The Islamic State will also likely seek to bolster its presence in southern Syria, where it can exploit those deeply frustrated within Syria’s opposition whose desire to continue the fight against Assad is being strangled by Jordan. Whether or not the Islamic State and its front group there, Jaish Khaled Ibn al-Walid, are already drawing on such circles for recruitment, it seems like an inevitable outcome. That would further the Islamic State’s potential to overtly control and govern territory and people, but it would also add to the group’s media attention, given the proximity of key U.S. allies such as Israel and Jordan.
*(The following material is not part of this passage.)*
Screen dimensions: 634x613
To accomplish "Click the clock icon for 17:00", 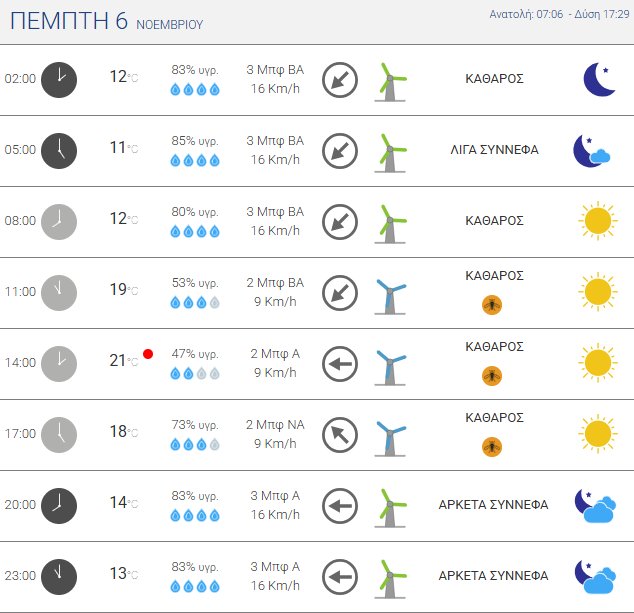I will (x=59, y=434).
There are also whispers that Jordan is itself seeking to escalate cross-border strikes on the Islamic State in southern Syria. This may in fact further encourage frustrated Syrian opposition groups to change sides in order to continue their armed struggle, as such Jordanian action would come at the expense of further support for the anti-Assad opposition in the south.

MY: Do you see the Islamic State doing anything else?

CL: Yes, it is also likely to conduct media-grabbing and mass casualty attacks in Turkey, Lebanon, and Jordan later this year, especially as the need to demonstrate “success” becomes more reliant on operations outside of its physical and shrinking “state.” It’s well known in opposition circles that the Islamic State evacuated at least 150 of its militants from northern Aleppo over the past 12 months and sent them back towards Lebanon. Some of them were involved in violent incidents in Al-Qaa in June 2016. Likewise, the group has sought to recruit more deeply within Jordan, where Salafist-jihadists have typically aligned more closely with Al-Qaeda and Jabhat al-Nusra (now Hay’at Tahrir al-Sham, and before that Jabhat Fatah al-Sham).

Lastly, it would seem logical for the Islamic State to dispatch small cells of fighters or to activate existing sleeper cells in urban environments in Syria to conduct large-scale bombings and to pave the way for a destabilization campaign along the lines of those conducted in Iraq in 2009–2014. Assassinations, bomb attacks, kidnappings, and drive-by shootings may well become more frequent in areas that the Islamic State, as an organization, has been forced to leave in recent months and years.

MY: Who to your mind will ultimately take the city of Raqqa?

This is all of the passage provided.